Fine-Tuning LLMs for Low-Resource Dialect Translation: The Case of Lebanese
Silvana Yakhni, Ali Chehab
TL;DR
The paper tackles Lebanese Arabic dialect MT under resource scarcity by comparing fine-tuning on culturally authentic LW data against larger non-native corpora. It introduces three instruction types—Translation, Contrastive, and Grammar-Hint—and explores prompting strategies, using Aya23-8B with Qlora for fine-tuning. Key findings show data quality and cultural alignment trump sheer data volume, with contrastive fine-tuning and contrastive prompting yielding strong results, and LebEval revealing substantial differences from generic benchmarks like FloRes.

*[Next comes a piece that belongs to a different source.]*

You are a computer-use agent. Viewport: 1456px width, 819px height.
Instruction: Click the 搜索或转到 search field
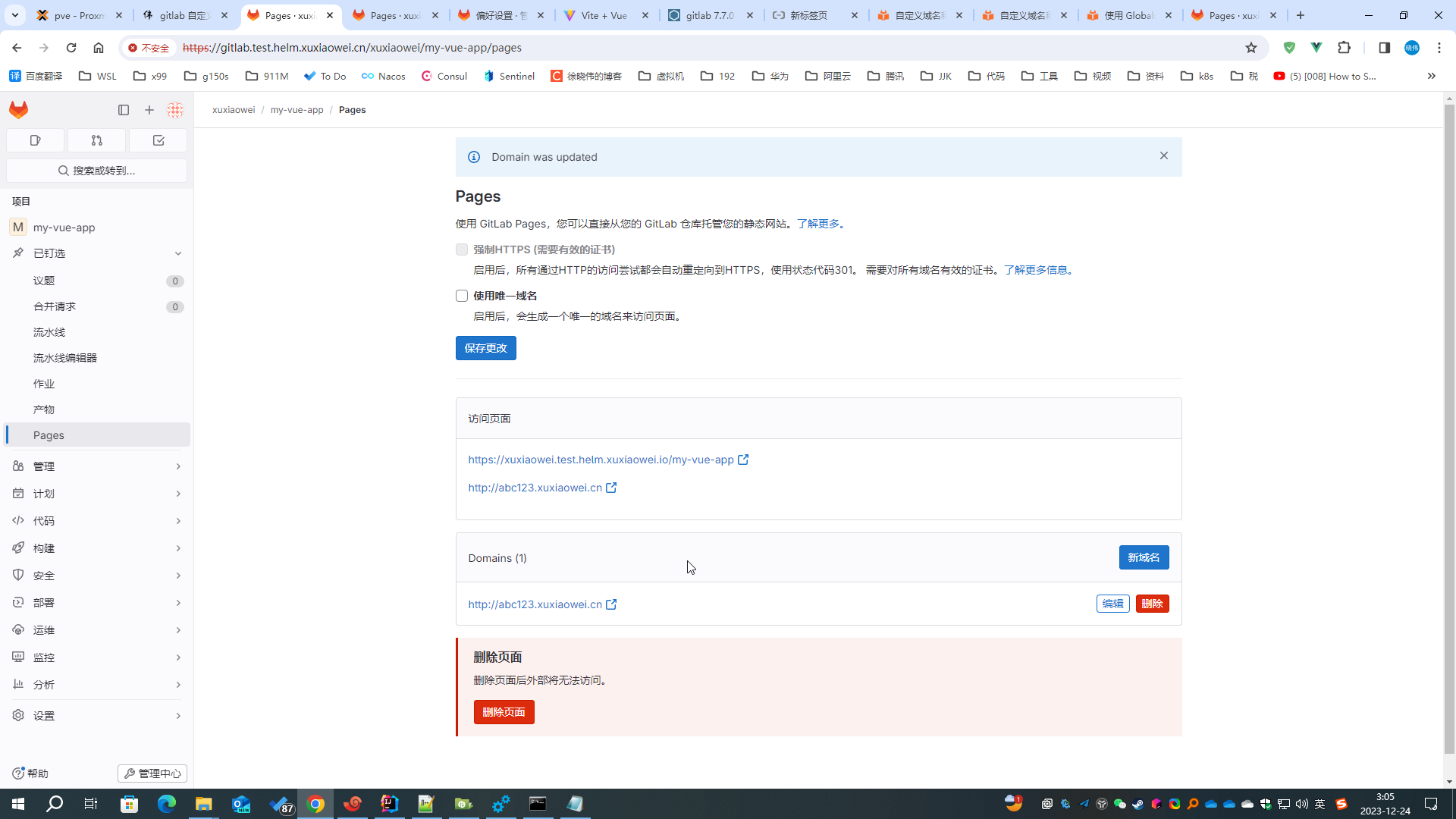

The work underscores the importance of authentic evaluation datasets and proposes avenues for richer dialectal MT, including future work on mixture-of-experts and agentic models to further leverage cultural nuance in translation.
Abstract
This paper examines the effectiveness of Large Language Models (LLMs) in translating the low-resource Lebanese dialect, focusing on the impact of culturally authentic data versus larger translated datasets. We compare three fine-tuning approaches: Basic, contrastive, and grammar-hint tuning, using open-source Aya23 models. Experiments reveal that models fine-tuned on a smaller but culturally aware Lebanese dataset (LW) consistently outperform those trained on larger, non-native data. The best results were achieved through contrastive fine-tuning paired with contrastive prompting, which indicates the benefits of exposing translation models to bad examples. In addition, to ensure authentic evaluation, we introduce LebEval, a new benchmark derived from native Lebanese content, and compare it to the existing FLoRes benchmark. Our findings challenge the "More Data is Better" paradigm and emphasize the crucial role of cultural authenticity in dialectal translation. We made our datasets and code available on Github.